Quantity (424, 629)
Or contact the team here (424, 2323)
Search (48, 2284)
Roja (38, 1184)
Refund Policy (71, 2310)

What the exercise asks: Reproduce all of the entries word for word. Omit nothing.

Result of the task:
Quantity (424, 629)
Or contact the team here (424, 2323)
Search (48, 2284)
Roja (38, 1184)
Refund Policy (71, 2310)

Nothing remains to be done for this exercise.